EXTRAIT DU DOCUMENT =>
La seconde partie est constituée des notices prosopographiques des archevêques et de leurs auxiliaires du chapitre cathédral Saint-Just Saint-Paul. C’est la version papier d’une base informatique accessible aux seuls contributeurs de la collection. Le terme prosopographie, dans son usage actuel chez les sociologues et les historiens étant récent, il faut en préciser le sens. Pour Pierre-Marie Delpu c’est « une étude collective qui cherche à dégager les caractères communs d’un groupe d’acteurs historiques en se fondant sur l’observation systématique de leurs vies et de leurs parcours[2]. » La prosopographie se distingue donc de la biographie sur plusieurs points. Une biographie peut se limiter à l’étude d’une seule personne, sur un plan libre, ne se limite pas aux faits mais cherche à les expliquer et à les situer dans leur contexte. Au contraire la prosopographie est toujours l’étude d’un groupe, sur un plan stéréotypé, et vise d’abord à établir des faits.

LIGNES DE DONNÉES =>
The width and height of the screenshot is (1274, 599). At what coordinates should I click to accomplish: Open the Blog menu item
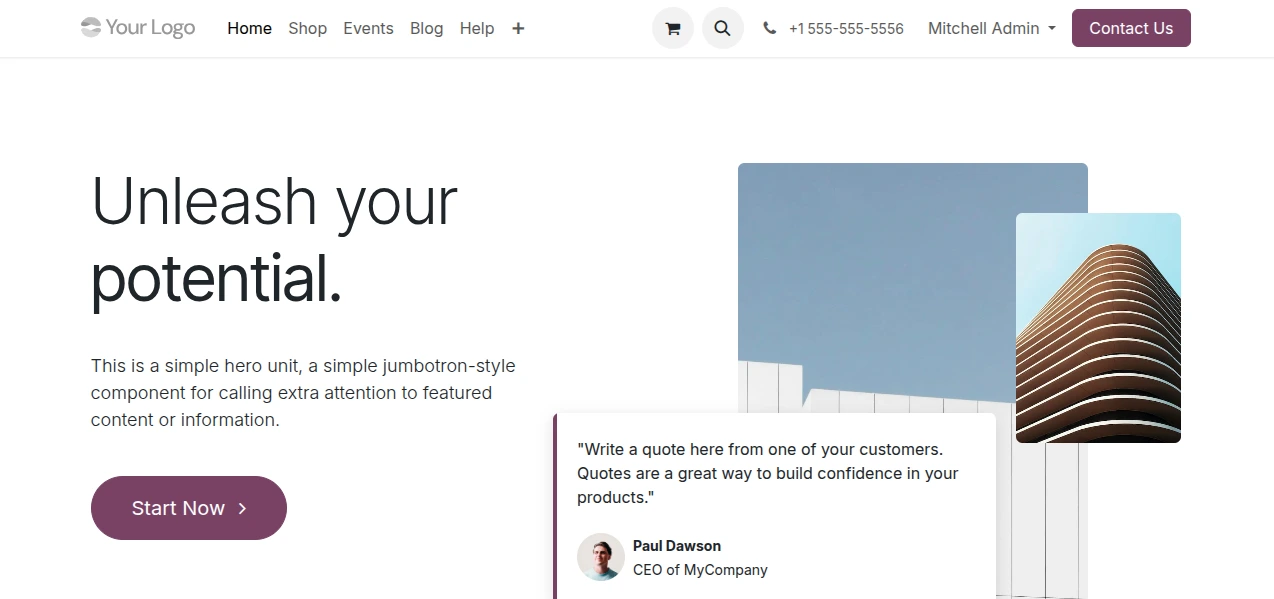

TRAVAIL À FAIRE =>
(A) D'après le passage sur la prosopographie, que vise d'abord la prosopographie ?
(B) Poursuivez le passage sur la prosopographie après sa dernière phrase.

RÉPONSES ATTENDUES =>
(A) Elle vise d'abord à établir des faits.

(B)
Ici chaque individu fait l’objet d’une notice qui suit un plan identique adopté dans l’ensemble de la collection. Pour les dignitaires, chanoines et auxiliaires, la nécessité de faire tenir plus de 530 notices dans un volume réduit a imposé un style très concis. Sont successivement indiqués, si les sources le permettent, l’historique des fonctions dans le diocèse, les dates de naissance, décès et inhumation, les rangs dans les ordres, l’origine sociale, géographique et familiale, les études et la carrière hors du diocèse, les sources et la bibliographie. Les vingt-deux archevêques bénéficient de notices beaucoup plus développées, signalant en outre les représentations contemporaines, les armoiries et sceaux. La résolution des nombreuses abréviations utilisées est facilitée par un aide-mémoire imprimé sur un rabat de couverture. Les notices des archevêques sont classées par ordre chronologique, les autres par ordre alphabétique du prénom. Des index par nom de famille, diocèse ou localité, des tables chronologiques par fonction, facilitent la consultation.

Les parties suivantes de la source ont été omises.